# Jobs:
1: In the forum post about Google WMT link counts, rewrite the paragraph beginning "The big dog in this group" more briefly, keeping its main facts.
2: Reproduce the forum post about Google WMT link counts from "This post is" up to and including "at those too.)", using "website" in place of "site".
3: Write the next part of the forum post about Google WMT link counts, picking up after its last sentence.

|Google WMT Link Counts: Total vs Incoming vs Discovered Date|
Looking into my links as per Google WMT.
This post is just about the possible effects on my site of incoming links.
There may be 5 or 6 links I have "arranged to get" in 13 years, all back in 2003/4
I just took a few minutes to down load the, Incoming Links and Links Discovered by Date tables for my site from Google WMT.
The "More Sample Links" I didn't download (probably should have looked at those too.)
I haven't sorted out yet how many of these links/domains are actually relevant to my site and how many are "spam" so to speak. But it's pretty obvious a good % are spammy.
The total links count was something like 53,000
The incoming links table showed 1,000 domains and how many links come from each, (I guess that's the limit for that table). I guess this is by the domain name where the link(s) reside.
The big dog in this group sends 35,901 links. It is a relevant site and I guess most of those links are from a site wide links list on their pages. A few links from that site appear to be from some of their members comments in their forum.

# Entries shown:
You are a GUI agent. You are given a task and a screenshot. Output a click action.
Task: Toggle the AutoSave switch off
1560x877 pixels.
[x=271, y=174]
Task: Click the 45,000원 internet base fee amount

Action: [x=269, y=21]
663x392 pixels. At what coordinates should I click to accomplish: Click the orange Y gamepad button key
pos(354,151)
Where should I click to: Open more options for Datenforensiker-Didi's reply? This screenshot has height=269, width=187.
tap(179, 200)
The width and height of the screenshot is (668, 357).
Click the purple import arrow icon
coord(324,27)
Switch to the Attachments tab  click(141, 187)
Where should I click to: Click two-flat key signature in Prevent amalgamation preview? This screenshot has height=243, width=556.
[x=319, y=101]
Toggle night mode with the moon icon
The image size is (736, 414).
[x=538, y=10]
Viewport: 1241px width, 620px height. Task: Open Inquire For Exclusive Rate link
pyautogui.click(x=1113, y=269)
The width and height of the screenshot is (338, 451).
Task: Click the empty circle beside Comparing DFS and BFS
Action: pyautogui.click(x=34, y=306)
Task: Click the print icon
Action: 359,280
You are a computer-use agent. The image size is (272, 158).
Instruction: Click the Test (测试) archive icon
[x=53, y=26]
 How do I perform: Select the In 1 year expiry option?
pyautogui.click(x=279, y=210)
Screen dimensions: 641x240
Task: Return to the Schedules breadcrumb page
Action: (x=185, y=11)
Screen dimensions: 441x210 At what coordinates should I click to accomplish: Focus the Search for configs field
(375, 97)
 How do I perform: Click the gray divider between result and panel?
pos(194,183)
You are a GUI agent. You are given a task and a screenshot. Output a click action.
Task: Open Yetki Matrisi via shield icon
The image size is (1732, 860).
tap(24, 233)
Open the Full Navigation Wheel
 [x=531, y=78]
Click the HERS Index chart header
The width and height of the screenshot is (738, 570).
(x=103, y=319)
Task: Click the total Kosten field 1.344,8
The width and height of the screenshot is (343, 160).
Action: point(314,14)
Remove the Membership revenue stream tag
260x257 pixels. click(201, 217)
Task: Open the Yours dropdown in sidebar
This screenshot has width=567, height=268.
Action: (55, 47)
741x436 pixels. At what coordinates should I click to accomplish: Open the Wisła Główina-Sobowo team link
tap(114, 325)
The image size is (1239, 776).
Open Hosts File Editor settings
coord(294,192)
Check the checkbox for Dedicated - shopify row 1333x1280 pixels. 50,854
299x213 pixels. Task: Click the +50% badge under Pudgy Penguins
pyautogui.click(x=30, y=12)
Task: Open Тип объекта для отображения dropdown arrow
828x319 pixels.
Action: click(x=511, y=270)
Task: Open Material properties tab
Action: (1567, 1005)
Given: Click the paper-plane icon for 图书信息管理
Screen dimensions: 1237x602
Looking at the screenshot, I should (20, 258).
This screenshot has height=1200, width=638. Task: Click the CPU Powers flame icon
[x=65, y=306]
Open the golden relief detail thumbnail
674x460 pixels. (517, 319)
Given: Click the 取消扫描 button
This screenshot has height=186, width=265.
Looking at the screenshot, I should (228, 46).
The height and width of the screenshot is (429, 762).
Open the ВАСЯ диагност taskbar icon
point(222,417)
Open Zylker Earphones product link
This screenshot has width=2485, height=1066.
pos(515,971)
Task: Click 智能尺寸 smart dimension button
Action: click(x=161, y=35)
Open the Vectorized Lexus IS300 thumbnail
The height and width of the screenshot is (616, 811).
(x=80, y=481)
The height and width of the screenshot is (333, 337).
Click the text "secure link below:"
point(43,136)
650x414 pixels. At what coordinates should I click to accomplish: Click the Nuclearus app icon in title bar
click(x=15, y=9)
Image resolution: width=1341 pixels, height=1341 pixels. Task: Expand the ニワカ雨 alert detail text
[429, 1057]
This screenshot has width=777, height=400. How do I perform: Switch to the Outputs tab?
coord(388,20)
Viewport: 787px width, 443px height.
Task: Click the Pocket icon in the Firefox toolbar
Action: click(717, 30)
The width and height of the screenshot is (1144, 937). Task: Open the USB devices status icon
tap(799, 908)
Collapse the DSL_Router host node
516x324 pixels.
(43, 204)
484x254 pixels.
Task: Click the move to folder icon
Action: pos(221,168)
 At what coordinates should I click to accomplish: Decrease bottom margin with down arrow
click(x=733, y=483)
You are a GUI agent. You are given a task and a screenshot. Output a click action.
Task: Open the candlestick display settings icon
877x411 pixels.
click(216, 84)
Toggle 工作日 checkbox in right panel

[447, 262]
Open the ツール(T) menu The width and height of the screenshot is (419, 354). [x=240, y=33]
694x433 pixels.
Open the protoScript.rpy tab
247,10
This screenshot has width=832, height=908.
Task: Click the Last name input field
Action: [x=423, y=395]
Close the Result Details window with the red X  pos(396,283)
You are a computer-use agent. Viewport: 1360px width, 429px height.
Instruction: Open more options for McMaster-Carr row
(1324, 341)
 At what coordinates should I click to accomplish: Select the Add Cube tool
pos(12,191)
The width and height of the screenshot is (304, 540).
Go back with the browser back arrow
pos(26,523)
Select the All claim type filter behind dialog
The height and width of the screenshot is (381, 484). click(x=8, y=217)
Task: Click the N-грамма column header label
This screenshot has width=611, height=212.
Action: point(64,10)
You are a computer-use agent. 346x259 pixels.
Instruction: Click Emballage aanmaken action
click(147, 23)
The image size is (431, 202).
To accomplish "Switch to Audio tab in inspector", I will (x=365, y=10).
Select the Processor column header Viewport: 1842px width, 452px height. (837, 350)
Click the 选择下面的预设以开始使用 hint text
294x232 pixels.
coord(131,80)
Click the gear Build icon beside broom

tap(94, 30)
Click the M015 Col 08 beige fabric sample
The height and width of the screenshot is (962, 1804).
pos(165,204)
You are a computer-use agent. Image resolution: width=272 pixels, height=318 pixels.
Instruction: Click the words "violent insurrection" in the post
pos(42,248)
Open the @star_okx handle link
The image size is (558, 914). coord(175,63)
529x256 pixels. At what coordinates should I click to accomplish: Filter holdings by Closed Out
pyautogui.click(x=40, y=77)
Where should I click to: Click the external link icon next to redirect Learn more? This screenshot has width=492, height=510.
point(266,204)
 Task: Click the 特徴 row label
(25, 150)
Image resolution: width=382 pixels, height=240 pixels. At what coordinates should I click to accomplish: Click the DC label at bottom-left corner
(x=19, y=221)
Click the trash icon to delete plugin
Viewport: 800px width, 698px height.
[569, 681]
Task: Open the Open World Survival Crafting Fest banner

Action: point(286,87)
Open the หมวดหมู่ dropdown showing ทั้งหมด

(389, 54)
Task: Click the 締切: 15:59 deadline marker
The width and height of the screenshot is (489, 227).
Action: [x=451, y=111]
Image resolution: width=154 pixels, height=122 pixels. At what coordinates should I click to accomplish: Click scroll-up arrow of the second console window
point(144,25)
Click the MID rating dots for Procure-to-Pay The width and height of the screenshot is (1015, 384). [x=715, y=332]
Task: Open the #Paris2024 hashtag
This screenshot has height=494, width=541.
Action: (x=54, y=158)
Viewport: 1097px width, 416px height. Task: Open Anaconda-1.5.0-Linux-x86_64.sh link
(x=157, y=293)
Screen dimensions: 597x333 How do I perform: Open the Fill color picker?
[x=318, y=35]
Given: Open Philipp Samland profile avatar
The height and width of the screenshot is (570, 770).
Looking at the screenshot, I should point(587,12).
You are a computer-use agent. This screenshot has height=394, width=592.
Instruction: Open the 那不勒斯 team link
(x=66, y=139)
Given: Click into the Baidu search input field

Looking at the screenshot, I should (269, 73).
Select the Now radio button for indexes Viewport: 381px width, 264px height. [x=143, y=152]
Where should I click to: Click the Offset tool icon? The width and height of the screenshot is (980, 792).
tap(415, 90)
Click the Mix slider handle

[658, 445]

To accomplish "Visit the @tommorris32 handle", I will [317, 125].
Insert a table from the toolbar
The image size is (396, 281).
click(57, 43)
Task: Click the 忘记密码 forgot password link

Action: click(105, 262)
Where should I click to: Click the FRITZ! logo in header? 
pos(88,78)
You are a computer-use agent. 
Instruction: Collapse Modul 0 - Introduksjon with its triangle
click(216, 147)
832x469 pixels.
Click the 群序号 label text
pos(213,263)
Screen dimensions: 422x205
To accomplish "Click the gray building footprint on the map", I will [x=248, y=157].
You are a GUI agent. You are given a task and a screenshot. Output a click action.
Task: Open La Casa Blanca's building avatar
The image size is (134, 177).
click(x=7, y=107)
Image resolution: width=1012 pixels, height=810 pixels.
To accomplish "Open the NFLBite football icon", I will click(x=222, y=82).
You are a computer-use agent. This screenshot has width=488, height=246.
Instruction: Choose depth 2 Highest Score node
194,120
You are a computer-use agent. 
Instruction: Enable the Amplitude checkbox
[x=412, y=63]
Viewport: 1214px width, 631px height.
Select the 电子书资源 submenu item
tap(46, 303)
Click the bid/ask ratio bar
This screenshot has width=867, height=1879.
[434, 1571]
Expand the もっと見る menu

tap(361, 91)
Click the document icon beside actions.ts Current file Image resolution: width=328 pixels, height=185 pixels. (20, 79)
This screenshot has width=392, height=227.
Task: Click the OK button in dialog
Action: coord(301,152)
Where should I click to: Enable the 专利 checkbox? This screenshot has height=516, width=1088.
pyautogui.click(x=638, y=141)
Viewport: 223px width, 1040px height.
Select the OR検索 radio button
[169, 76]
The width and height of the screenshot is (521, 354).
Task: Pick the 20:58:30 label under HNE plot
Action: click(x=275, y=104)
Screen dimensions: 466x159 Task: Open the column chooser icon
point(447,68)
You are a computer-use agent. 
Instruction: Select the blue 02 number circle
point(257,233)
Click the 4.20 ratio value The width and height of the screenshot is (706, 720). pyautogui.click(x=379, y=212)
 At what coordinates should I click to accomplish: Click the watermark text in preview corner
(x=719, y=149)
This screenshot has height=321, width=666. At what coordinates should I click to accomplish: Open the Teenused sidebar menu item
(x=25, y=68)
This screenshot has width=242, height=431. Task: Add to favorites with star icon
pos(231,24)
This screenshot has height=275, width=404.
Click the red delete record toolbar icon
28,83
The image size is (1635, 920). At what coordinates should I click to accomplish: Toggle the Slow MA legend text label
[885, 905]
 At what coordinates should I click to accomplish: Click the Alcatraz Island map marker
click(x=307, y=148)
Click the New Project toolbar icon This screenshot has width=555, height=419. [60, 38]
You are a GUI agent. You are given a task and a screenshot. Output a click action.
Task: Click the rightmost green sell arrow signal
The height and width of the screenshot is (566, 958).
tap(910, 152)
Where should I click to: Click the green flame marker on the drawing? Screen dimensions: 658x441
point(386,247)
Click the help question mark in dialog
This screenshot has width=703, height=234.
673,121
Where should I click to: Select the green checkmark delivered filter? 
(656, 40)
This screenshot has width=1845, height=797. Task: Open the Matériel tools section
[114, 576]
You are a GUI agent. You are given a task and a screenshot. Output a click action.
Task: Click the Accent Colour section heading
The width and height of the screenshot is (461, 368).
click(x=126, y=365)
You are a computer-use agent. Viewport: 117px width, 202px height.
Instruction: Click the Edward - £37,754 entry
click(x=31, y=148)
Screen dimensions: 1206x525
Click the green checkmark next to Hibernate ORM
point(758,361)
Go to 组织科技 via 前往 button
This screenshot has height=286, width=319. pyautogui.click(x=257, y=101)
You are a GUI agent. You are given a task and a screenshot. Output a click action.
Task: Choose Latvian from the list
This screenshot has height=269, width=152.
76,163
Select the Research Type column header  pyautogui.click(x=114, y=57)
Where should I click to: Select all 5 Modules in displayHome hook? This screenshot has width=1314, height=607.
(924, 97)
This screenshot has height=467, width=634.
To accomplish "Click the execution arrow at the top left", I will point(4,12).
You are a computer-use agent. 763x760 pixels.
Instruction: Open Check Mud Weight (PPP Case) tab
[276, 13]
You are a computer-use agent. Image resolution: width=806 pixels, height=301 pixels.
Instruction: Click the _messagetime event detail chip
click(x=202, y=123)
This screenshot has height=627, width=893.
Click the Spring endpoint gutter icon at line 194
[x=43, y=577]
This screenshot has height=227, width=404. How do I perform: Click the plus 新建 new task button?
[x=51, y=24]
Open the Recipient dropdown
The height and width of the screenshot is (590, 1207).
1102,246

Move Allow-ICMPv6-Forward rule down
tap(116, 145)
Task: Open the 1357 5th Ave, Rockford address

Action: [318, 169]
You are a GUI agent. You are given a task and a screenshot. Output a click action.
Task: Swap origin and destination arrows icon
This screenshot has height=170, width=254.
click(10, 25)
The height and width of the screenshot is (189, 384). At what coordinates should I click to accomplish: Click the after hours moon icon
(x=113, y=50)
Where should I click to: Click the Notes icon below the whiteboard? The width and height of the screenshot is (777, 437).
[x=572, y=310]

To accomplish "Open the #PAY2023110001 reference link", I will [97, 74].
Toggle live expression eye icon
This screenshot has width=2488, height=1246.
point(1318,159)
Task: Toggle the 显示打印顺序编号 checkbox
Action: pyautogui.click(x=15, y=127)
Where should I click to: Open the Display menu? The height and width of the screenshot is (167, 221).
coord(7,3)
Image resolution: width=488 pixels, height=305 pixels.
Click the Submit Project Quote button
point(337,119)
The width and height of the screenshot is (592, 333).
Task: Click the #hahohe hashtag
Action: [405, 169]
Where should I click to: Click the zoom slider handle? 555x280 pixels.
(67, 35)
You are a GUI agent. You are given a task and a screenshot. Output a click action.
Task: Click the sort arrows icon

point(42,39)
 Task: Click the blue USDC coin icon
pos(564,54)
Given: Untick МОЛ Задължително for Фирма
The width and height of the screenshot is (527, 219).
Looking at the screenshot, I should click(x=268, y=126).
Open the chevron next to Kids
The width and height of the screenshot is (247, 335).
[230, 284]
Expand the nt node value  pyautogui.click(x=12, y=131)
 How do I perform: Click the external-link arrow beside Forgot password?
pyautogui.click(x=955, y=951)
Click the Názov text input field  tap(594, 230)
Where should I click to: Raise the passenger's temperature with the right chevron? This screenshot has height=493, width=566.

# Answers to the exercise:
1: The top linking domain is a relevant site that sends 35,901 links, probably mostly from a site-wide links list on its pages. A few appear to come from members' comments in its forum.

2:
This post is just about the possible effects on my website of incoming links.
There may be 5 or 6 links I have "arranged to get" in 13 years, all back in 2003/4
I just took a few minutes to down load the, Incoming Links and Links Discovered by Date tables for my website from Google WMT.
The "More Sample Links" I didn't download (probably should have looked at those too.)

3:
A couple other sites send 5/6,000 links each, <removed example> is one of those. One sends all links to my home page, the other sends links to 644 of my pages.
The "Discovered by Date" table listed something like 13,000 links going all the way back to 2004. Lots of multiples domain listings here. Some domains seem to have posted a ton of links all at once, or at least they were all discovered in one shot.
Other domains are listed for several different dates, some covering long spans of time.
So, what to do, if anything?
Traffic wise the site is hurting big time across all search engines.
But this post is just about the possible effects of the incoming links.
Any comments would be appreciated.
[edited by: Robert_Charlton at 2:56 am (utc) on Aug 16, 2013]
[edit reason] removed exemplified sitename [/edit]
"Traffic wise the site is hurting big time across all search engines."
Firstly, I would check and find out what the traffic drop patterns look like. do they coincide with Panda? With Penguin? Both? Some other algo change?
Secondly, you are probably going to have to do a better analysis of the links.
- nofollow links can be ignored.
- crappy scraper sites (like the kind that scrape google search results or wikipedia pages) can probably be ignored (or make low priority).
- Figure out which links, if they were pointing to your competitors instead of you, would you think were "unfair" and that your competitors were gaming the system?
Looking back, except for Panda 1 it's been a long slow decline since early 2010. Panda 1 essentially instantly cut my traffic by 35% which turned into 50% by the end of 2011.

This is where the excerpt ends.